Walking along the left bank of the Vilnia River, we will encircle the territory of Sereikiškių Park and Bernardinų Gardens, which have now merged into a coherent green whole. The gate of the park at the Vilnia roughly marks the boundary where the Botanical Gardens end and the gardens and orchards once cultivated by the Bernardine monks begin. For three decades in the 19th century, a professor of natural science at VU, Stanislovas Bonifacas Jundzilas tended to the Botanical Gardens. Prof. Jundzilas amassed one of the richest collections in Europe – 3,000 trees and outdoor plants, with another 3,700 species growing in the Winter Garden; the garden was decorated with paths, pergolas, and gazebos with bridges over the River Vilna. After Vilnius University was closed down following the 1831 uprising, its wealth was distributed to the universities of Tartu and Kyiv.
The Bernardine Gardens began to change after the closure of the Bernardine Monastery following the uprising of 1863-1864. The Duma (municipality), which took over the gardens, initially rented them out to the townspeople for growing vegetables. Later it decided to turn them into a park with paths, ponds, and pavilions. It was rented out to businessmen and turned into a variety of entertainment facilities – summer theatres, playgrounds, buffets and beer halls, bowling alleys, funfair-style shooting ranges, and boat trips on the ponds, which were transformed into skating rinks come wintertime.
The octagonal rotunda with its stylish sign ‘Kava, ledai’ harks back to the times when coffee and ice cream were sold there; it serves as a reminder of what the park’s gazebos might have looked like. It was built around 1957 as a Soviet idyllic place to sit in the Youth Garden. At first it was called ‘Pasaka’ (meaning ‘Fairy Tale’), then it became ‘Rotonda’, which eventually accommodated drinkers of cheaper coffee than at the ‘Neringa’ restaurant, and young artists from the Art Institute and young poets from Vilnius University who braved the cheap home-brewed wine (known colloquially as ‘rašalas’ –‘ink’ due to its cheapness and low quality!), which was imbibed from thick tumbler glasses known as ‘granionai’. Later on, the punk community of Vilnius in their tapered trousers and Mohican hairdos tended to congregate here.
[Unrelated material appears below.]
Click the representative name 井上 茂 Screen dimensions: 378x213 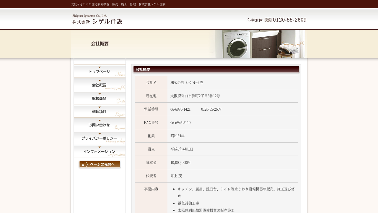pos(176,176)
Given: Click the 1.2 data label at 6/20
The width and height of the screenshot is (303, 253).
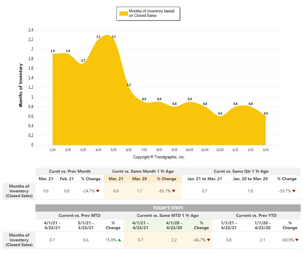Looking at the screenshot, I should pos(129,85).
Walking past the colourful merry-go-round carousel, let’s try to imagine a summer entertainment oasis. In the surroundings of the former Botanical Gardens, the late 19th and early 20th centuries saw Izaokas Šumonas’ popular restaurant and even an entire amusement park attracting revellers that was accessed through a gate on payment of an entrance fee. Once inside, entertainment ranged from festive family dinners, swings and merry-go-rounds, ornate walks with orchestral sounds, to sumptuous dinners, boisterous vaudeville parties, open-air reception parties on summer terraces, theatres, concerts, intimate gazebos, and organised weekend revelry of themed masquerades, cabarets, and the latest fashion shows which took place throughout the city.
The Vilnia River will also take you to another late 19th-early 20th century site for revellers – the Lipskis’ Swiss Garden with a fountain, restaurant, and stage. It was not inferior to the variety and popularity of the entertainment, and its size and extravagance were even more surprising for weekend pleasure seekers. The seasoned crowd of contemporaries were not limited in their choice of where to have a raucous night on the town at the weekend.